PET or CT Scan followups

I will be interested to read other people's experiences with oncologists ordering screening CT tests and PET scans. In terms of whether it is logical - I'm wondering if the idea is to wait for symptoms of progression before ordering something like a PET. I think also that some stage 4 patients take only letrozole (as long as it works in terms of preventing obvious progression). Those of us on letrozole and presumed in remission might not need to be scanned for screening purposes since even if there is a met lurking it's not clear we would need more than letrozole - until there's a new sign or symptom suggesting progression.

It would be incredibly nice to know there is nothing lurking. However, I think your doctor and mine will likelydeny us the scans until or unless it looks like the cancer is growing (through new symptoms or an abnormal standard lab test - like maybe elevated calcium or abnormal liver results).

I had so much LCIS in addition to my ILC and even tho my ilc was not too large, I have fears mine too was growing for a long time. I felt a lump in 2014 and it was ignored, based on not showing on a mammo. Then in 2016 my mammo showed asymmetrical density and still no biopsy. Finally, new doctors, new city, I found a new lump in 2018 that was biopsied even tho not visible on mammo -I was then diagnosed with ilc. I had a lumpectomy and wonder if I should have asked for bmx.

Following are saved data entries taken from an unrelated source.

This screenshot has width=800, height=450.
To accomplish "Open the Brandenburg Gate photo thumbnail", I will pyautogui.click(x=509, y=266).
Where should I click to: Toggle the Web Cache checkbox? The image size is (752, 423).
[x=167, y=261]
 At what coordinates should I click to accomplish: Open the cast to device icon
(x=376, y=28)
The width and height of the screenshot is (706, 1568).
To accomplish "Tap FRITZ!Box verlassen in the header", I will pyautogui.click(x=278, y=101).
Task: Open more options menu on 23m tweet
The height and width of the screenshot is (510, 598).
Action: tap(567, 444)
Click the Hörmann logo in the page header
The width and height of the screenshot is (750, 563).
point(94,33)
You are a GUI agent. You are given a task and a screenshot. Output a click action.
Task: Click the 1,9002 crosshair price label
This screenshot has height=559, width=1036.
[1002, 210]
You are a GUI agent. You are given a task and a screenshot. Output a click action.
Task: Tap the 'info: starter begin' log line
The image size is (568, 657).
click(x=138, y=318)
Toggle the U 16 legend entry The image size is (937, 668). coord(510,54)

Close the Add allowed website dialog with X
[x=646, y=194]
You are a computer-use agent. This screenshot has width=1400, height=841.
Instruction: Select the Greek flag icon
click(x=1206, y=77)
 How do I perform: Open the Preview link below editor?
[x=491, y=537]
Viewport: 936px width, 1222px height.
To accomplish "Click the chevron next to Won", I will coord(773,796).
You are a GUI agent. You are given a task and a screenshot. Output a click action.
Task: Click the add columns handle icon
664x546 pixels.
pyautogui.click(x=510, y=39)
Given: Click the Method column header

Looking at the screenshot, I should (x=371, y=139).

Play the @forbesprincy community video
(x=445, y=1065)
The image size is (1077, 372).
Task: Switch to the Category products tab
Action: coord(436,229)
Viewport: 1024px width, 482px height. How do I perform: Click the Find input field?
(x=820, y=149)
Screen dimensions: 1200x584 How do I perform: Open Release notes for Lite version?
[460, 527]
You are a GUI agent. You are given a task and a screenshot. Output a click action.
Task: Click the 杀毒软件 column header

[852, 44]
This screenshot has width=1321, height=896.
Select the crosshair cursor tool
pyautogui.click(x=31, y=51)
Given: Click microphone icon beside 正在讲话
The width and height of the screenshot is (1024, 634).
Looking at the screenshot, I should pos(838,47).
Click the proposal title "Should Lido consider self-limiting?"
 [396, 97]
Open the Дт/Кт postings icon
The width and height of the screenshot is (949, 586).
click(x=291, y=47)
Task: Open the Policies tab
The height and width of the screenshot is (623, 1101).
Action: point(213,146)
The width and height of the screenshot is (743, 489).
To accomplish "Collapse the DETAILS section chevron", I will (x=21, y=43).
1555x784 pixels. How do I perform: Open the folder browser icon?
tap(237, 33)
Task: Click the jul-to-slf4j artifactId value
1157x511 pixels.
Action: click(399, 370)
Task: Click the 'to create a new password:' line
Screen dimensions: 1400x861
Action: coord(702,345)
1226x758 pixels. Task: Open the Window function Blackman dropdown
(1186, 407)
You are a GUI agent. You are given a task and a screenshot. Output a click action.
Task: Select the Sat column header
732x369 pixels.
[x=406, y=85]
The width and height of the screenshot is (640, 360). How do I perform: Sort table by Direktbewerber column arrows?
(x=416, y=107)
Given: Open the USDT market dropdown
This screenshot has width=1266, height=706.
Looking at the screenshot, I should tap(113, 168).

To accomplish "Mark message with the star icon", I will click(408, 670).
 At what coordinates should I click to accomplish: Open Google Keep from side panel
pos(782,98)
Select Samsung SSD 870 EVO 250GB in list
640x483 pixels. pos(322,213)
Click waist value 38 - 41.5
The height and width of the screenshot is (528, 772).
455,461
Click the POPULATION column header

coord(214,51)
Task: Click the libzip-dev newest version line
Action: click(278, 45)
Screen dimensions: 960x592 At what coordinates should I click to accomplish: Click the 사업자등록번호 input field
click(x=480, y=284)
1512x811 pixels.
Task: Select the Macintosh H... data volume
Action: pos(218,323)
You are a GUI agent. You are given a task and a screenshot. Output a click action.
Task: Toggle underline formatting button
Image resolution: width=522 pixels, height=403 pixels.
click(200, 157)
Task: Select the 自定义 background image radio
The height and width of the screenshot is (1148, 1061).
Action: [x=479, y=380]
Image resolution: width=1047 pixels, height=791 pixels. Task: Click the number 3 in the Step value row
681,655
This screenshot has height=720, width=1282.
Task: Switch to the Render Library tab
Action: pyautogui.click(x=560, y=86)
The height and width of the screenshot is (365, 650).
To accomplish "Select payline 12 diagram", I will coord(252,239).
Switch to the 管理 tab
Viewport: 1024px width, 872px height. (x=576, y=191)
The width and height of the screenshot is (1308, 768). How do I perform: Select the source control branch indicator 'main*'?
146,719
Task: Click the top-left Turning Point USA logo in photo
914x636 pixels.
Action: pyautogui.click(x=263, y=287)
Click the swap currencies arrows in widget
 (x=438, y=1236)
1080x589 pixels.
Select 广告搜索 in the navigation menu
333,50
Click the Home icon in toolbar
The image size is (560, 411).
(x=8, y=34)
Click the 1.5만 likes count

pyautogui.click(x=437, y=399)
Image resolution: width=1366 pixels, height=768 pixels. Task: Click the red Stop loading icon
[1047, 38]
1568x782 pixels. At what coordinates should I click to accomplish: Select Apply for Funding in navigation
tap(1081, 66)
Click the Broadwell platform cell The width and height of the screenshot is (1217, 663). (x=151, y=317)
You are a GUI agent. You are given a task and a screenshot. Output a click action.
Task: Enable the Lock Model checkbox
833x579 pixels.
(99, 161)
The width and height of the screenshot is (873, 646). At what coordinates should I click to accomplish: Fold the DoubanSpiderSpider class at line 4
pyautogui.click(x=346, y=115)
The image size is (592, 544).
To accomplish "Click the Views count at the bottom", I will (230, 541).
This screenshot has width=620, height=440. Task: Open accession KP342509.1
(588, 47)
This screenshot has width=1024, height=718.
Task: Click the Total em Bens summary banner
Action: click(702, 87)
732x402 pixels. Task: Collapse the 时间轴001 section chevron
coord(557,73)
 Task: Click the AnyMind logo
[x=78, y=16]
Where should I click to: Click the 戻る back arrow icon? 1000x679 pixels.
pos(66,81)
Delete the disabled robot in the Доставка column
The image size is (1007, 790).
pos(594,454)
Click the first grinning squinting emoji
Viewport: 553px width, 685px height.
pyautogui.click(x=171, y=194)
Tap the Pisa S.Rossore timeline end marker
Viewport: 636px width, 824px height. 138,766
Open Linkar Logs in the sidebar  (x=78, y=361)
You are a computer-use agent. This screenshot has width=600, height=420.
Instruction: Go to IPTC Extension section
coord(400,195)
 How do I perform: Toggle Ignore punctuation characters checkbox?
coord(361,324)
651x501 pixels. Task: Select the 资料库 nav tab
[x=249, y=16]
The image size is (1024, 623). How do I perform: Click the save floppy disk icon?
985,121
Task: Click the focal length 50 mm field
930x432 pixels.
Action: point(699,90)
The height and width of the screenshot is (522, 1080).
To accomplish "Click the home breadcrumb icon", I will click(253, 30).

Thank you for posting. I will follow this thread. And happy holidays

I was stage III and had 5 pet scans in the 3 years before, during & right after active treatment. Then my MO retired. He said I would really have to fight for PET scans since most docs wouldn't order them. It has been my experience that I have to fight for every test - including a ULS and Breast MRI this fall at 5 years out - let alone a PET. I agree - just having someone feel up my chest (with no breasts) and do some blood work doesn't give me a warm, happy reassurance. I had my last PET 3 years ago since I refused to get my port removed until I was sure there was no immediate need. Now at least I have a radiologist who has recommended ULS every 2 years.

ULS = Ultrasound. Below is a link to abbreviations used on the board.

https://community.breastcancer.org/forum/131/topic...

(sorry I know I am in the wrong "cancer category" but the ordering of types of scans caught my eye)

I had DCIS two years ago, found a lump on 12/30/2019, called the doctor. Had an appointment today and they ordered a CT scan, not sending me to ultrasound like I expected. I am fairly shocked and reading into this imaging choice that I must be doomed and must be something serious. The nurse said my lump felt "deeper" like in my muscle or chest wall. My DCIS was multi-focal, I'm worried they missed something. I never had an oncologist or anything following mastectomy except periodic ultrasound of my armpit. I have had some swollen nodes in my axilla area since surgery. I had a biopsy, but they messed it up, and when they went to redo it, they decided to biopsy a different node. So this combo of things also adds to my anxiety. I do not have implants/recon that would interfere with an ultrasound.

Who has had a CT ordered for a lump but then had it be nothing?

Based on this thread I suppose my assumptions are correct, the CT was ordered because they suspect the cancer is "growing" or returned. This is so fucked.

Also - what is "abnormal liver results" mean? My bloodwork in September showed my ALT was low. That has never happened before. All I could find on this was "Low-normal ALT values (serum ALT activity <17IU/L) were found to be predictive for increased risk of all-cause mortality" WOW mine was 8. I did give blood today to make sure I can handle the CT scan, the blood results will be online in a few days.